When using the complete data set(about 800K data), the usage of MiB Mem will continue to increase, resulting in OOM. Is there any solution?

liuyuan-pal / SyncDreamer

[ICLR 2024 Spotlight] SyncDreamer: Generating Multiview-consistent Images from a Single-view Image

https://liuyuan-pal.github.io/SyncDreamer/

MIT License

906 stars 39 forks source link

When using the complete data set(about 800K data), the usage of MiB Mem will continue to increase, resulting in OOM. Is there any solution? #42

Open wyg-okk opened 1 year ago

wyg-okk commented 1 year ago

When I train with the data set of about 800k objects, the number circled in the graph keeps increasing as the number of training steps increases. My configs/syncdreamer-train.yaml is the same as provided by the author, except for the data path https://github.com/liuyuan-pal/SyncDreamer/blob/main/configs/syncdreamer-train.yaml

liuyuan-pal commented 1 year ago

Hi, the training is based on the pytorch_lightning and it is supposed to manage the resources correctly. You can see that the dataset class https://github.com/liuyuan-pal/SyncDreamer/blob/eb41a0c73748cbb028ac9b007b11f8be70d09e48/ldm/data/sync_dreamer.py#L57 which simply loads data here and is not supposed to cause increasing memory usage. Maybe, you can check whether the memory usage is growing or not when running the dataset solely.
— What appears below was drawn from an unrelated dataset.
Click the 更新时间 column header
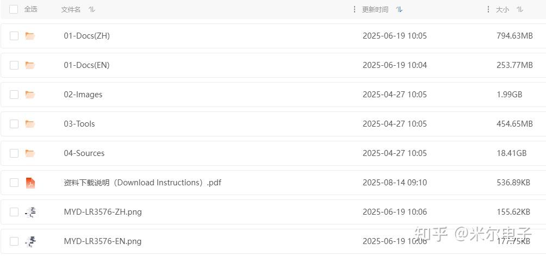This screenshot has height=256, width=546. point(375,9)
wyg-okk commented 1 year ago

Hi, the training is based on the pytorch_lightning and it is supposed to manage the resources correctly. You can see that the dataset class

https://github.com/liuyuan-pal/SyncDreamer/blob/eb41a0c73748cbb028ac9b007b11f8be70d09e48/ldm/data/sync_dreamer.py#L57

which simply loads data here and is not supposed to cause increasing memory usage. Maybe, you can check whether the memory usage is growing or not when running the dataset solely.

Thank you very much. We think this is a problem with the configured environment. I am checking with docker environment and will give feedback if there is any result.
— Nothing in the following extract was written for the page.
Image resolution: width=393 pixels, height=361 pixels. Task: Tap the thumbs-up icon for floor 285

rgxie commented 10 months ago

I have the same problem. Have you found the solution yet? The speed of OOM is proportional to the amount of num workers.

wyg-okk commented 10 months ago

I have the same problem. Have you found the solution yet? The speed of OOM is proportional to the amount of num workers.
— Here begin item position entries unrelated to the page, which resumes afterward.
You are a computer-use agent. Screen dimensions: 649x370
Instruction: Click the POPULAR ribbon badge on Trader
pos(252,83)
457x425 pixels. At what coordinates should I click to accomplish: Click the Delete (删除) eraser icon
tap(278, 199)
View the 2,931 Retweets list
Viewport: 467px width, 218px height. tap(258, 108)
When I run the code in docker provided by the author, this problem is solved. Your can try to run with author's docker.

rgxie commented 10 months ago

I have the same problem. Have you found the solution yet? The speed of OOM is proportional to the amount of num workers.

When I run the code in docker provided by the author, this problem is solved. Your can try to run with author's docker.

Thank you for your information. I also exactly use the docker env, this may indeed be a docker environment problem.